Ahead of Medicare's regulatory and reimbursement proposals for 2023, three spine surgeons suggested updates that would expand access to care and reduce the economic burdens that many independent providers face today.
Ask Spine Surgeons is a weekly series of questions posed to spine surgeons around the country about clinical, business and policy issues affecting spine care. Becker's invites all spine surgeon and specialist responses.
Next week's question: How do you anticipate spine surgery will develop in the era of value-based care? What payer trends are you anticipating in your market?
Please send responses to Alan Condon at acondon@beckershealthcare.com by 5 p.m. CDT Wednesday, July 6.
Editor's note: Responses were lightly edited for clarity and length.
Question: If you could make one Medicare change overnight, what would it be and why?
Brian Gantwerker, MD. The Craniospinal Center of Los Angeles: Firstly, there must be a [cost-of-living adjustment] increase for CMS payments. This has not happened for almost two decades. Next, sunsetting mandatory Medicare Advantage plans and letting people keep their original Medicare plans plus a supplement must be preserved. By all means keep them, but do not allow insurers to falsely advertise their equivalency of access and quality to straight Medicare. Thirdly, do not allow insurers to set their benchmarks to Medicare. There must be accountability from insurers that falsely tie their rates to Medicare, and they should be mandated to consider the usual and customary fees rather than Medicare multiples. Lastly, run an audit of all private insurers, using their own software, in order to find the "missing billions" and reasons why despite lowering physician payments, healthcare costs continue to rise.
Nick Jain, MD. DISC Sports & Spine Center (Newport Beach, Calif.): While prior authorization for ACDF is an obvious target due to the increased authorization process burden and delay in care, I think the decreasing CMS fee will prove to be the most detrimental recent change to patient care. As reimbursement costs decrease while staffing costs and inflation soar to all-time highs, physicians will be forced to spend less time with patients to make ends meet, resulting in shorter face-to-face visits with an increasingly sicker and older patient population who require our full attention and dedication. This will only lead to the further degradation of the physician-patient relationship and, for that reason, I would eliminate the recent cuts to the CMS fee schedule.
Vladimir Sinkov, MD. Sinkov Spine Center (Las Vegas): The biggest issue with Medicare is the ever-increasing regulatory and documentation burden. It is getting more difficult and requires more practice resources to stay compliant with all of their regulations, most of which do not actually benefit patient care. For example, the recent development of requiring prior authorization for cervical fusion surgery made it much more difficult to get those operations done in a timely manner.
A close second issue is declining reimbursements.

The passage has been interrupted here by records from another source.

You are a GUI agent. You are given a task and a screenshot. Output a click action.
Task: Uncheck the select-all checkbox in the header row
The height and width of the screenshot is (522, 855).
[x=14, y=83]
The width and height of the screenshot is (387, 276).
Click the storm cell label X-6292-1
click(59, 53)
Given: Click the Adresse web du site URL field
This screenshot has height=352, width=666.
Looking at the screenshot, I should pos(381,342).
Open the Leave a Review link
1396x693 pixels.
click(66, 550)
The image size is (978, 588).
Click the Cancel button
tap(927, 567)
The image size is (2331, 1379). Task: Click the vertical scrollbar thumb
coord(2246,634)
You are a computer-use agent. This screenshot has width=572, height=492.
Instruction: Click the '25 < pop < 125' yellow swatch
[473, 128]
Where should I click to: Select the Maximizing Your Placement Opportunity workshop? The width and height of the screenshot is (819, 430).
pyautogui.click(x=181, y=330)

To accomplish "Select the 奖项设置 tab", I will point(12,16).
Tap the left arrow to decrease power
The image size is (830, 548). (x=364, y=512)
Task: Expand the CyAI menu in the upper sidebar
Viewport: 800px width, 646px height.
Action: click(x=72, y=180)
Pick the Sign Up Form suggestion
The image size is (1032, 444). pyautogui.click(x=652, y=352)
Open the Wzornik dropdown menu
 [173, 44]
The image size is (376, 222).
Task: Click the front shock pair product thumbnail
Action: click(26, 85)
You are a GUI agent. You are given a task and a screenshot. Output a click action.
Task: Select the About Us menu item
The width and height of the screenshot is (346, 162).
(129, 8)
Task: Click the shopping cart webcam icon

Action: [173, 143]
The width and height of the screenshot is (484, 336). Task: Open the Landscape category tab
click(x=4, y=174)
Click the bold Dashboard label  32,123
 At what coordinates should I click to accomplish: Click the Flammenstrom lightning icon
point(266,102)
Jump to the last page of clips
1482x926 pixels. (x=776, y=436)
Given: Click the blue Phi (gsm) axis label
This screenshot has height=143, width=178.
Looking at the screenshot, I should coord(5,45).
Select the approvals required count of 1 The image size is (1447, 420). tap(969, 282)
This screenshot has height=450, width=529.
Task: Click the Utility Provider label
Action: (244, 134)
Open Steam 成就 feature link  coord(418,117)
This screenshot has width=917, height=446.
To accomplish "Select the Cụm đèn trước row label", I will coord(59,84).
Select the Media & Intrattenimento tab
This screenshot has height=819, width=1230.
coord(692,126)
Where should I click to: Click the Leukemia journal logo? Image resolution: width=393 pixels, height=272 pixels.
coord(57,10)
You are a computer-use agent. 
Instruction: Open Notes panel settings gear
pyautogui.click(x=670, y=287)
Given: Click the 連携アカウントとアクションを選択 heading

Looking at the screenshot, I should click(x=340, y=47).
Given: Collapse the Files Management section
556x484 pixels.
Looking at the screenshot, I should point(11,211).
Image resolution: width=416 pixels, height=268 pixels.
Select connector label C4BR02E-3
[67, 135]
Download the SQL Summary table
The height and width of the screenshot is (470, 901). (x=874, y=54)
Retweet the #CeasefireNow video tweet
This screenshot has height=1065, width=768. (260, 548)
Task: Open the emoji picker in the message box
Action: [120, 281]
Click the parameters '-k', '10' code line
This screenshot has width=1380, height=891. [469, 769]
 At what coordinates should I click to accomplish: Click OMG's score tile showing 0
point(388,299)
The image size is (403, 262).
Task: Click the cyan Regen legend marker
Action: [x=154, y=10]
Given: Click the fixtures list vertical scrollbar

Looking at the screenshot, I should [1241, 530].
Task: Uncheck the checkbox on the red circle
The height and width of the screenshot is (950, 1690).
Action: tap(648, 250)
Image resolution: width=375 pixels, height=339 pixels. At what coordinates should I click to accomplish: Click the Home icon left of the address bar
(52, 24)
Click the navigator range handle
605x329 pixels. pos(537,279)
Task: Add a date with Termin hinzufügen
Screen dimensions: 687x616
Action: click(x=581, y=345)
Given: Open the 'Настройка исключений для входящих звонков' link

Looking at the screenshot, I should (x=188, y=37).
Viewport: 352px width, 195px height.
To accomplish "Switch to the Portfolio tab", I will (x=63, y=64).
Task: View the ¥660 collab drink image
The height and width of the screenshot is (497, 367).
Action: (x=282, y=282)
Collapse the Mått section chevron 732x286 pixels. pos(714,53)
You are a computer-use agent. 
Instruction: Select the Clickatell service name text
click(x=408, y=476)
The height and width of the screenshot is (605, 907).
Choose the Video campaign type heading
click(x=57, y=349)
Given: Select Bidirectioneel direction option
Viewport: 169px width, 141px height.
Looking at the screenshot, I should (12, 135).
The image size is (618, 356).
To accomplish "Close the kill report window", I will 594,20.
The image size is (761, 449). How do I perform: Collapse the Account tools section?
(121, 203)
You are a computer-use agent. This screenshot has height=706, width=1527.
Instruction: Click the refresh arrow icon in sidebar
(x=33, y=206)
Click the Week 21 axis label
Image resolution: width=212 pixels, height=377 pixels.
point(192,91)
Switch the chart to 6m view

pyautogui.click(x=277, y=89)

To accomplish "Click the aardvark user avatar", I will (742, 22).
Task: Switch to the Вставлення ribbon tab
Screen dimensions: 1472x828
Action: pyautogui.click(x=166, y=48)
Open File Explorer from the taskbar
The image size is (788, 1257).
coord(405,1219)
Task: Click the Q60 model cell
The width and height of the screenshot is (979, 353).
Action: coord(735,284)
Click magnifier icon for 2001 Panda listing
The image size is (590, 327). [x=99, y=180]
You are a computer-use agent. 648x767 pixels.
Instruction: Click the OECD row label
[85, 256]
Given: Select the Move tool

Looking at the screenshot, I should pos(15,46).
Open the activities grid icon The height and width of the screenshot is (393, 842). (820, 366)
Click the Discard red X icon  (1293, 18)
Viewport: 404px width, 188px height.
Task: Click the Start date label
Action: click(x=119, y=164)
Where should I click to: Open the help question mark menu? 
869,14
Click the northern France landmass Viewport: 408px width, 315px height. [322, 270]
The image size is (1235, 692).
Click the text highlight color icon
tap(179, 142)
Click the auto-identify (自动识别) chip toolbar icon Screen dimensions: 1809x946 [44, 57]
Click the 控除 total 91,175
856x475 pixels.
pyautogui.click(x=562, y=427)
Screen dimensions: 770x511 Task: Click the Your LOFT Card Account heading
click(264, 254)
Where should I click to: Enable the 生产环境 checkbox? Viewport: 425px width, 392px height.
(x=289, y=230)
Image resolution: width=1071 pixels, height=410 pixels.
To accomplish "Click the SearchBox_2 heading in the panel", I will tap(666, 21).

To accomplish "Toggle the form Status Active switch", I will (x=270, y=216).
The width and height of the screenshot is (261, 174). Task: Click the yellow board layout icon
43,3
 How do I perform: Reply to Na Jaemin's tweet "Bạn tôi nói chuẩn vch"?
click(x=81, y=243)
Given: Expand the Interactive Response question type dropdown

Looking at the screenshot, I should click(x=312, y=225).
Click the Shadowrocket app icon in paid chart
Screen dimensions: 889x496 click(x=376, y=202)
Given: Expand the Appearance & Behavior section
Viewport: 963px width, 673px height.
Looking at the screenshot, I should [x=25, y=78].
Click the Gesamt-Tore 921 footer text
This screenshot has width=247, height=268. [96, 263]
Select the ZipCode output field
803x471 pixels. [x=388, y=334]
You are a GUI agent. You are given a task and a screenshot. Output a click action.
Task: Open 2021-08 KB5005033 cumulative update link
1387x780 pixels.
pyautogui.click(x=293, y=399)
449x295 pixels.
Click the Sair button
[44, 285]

Medicare keeps cutting reimbursements for all physicians, but even more so for surgical procedures, including spine surgery. With the current levels of inflation, the costs of running a medical practice are going up rapidly, making it very difficult for a spine practice to stay financially solvent on Medicare reimbursements.
These two issues are currently causing more spine surgeons to either limit their Medicare patient panels or stop taking Medicare all together. It will decrease access to care for Medicare beneficiaries.